3. Rudolph the Red-Nosed Reindeer
Production company and Network: Rankin-Bass/NBCUniversal, later CBS, and Freeform.
No Christmas rewatch would be complete without Rudolph, as it would be a crime. The holidays would lose a degree of their magic and symbolism without the little reindeer with the shiny nose. As a youngster, all that Rudolph desired was to be accepted amongst his fellow reindeer, and even his father, who put him down for being different. Harsh. Because of that nose though, Rudolph became the hero for saving Christmas and the “most famous reindeer of all”.

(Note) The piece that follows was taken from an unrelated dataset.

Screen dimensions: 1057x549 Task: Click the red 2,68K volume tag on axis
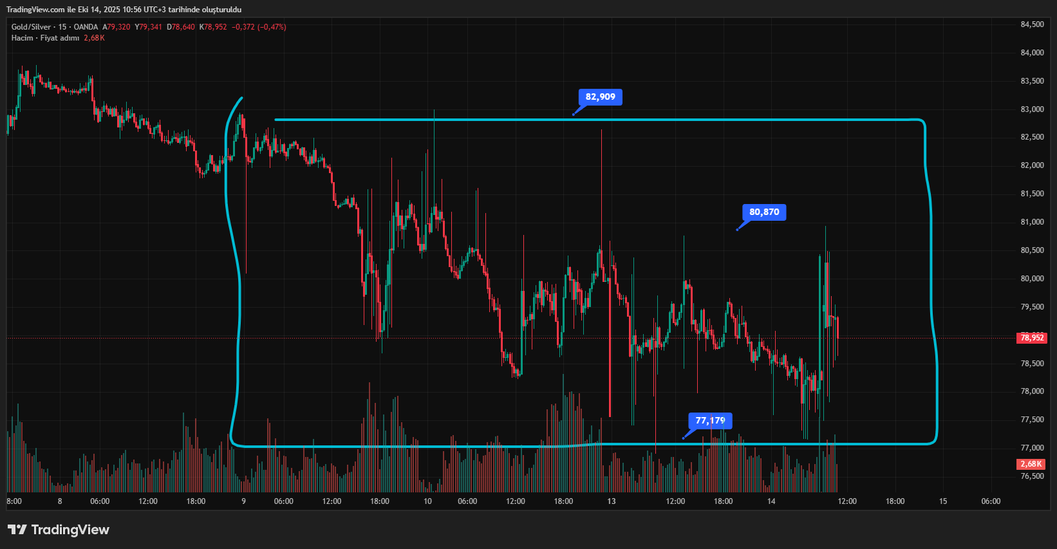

Filled with adorable stop-animation puppetry, musical scores, narration by Burl Ives, and a group of ‘misfit’ toys that just wanted homes, Rudolph has become synonymous with the holiday season and made his traditional onscreen flight for well over 50 years. As a result of being a rating hit for Rankin/Bass, two more specials were created, Rudolph’s Shiny New Year (1976) Rudolph’s and Frosty’s Christmas in July (1980). Though not as popular as their 1964’s predecessor, the specials held the trademark stop animation and warm storytelling.
What is even more iconic is that Rudolph began as an advertising ploy for the now-defunct Chicago department store Montgomery Ward in the late 1930s. The young store advertiser Robert L. May pitched the idea of Rudolph for the store, and as a gift to his young daughter. The response was sensational and in 1949, American songwriter Johnny Marks (he also wrote the songs for the special) composed the Christmas ballad, “Rudolph the Red-Reindeer” and cowboy singer Gene Autry brought the song to life.
The adult observation: Despite being ridiculed and shunned, Rudolph forgave those who did, as one shouldn’t trek through life being angry and hurt. Even more, the topic of acceptance is greatly explored and finding out how you can make the most out of your challenges.
Where to watch: There are plenty of platforms and home media (physical) to watch Rudolph the Red-Nosed Reindeer, as the special has boomed in success since its initial debut. Freeform currently airs the unedited telecast version in its 25 Days of Christmas lineup and CBS shows the special annually in their live broadcasting. Amazon Prime has it available for purchase and if you are a Prime member, you’ll get a 50% discount.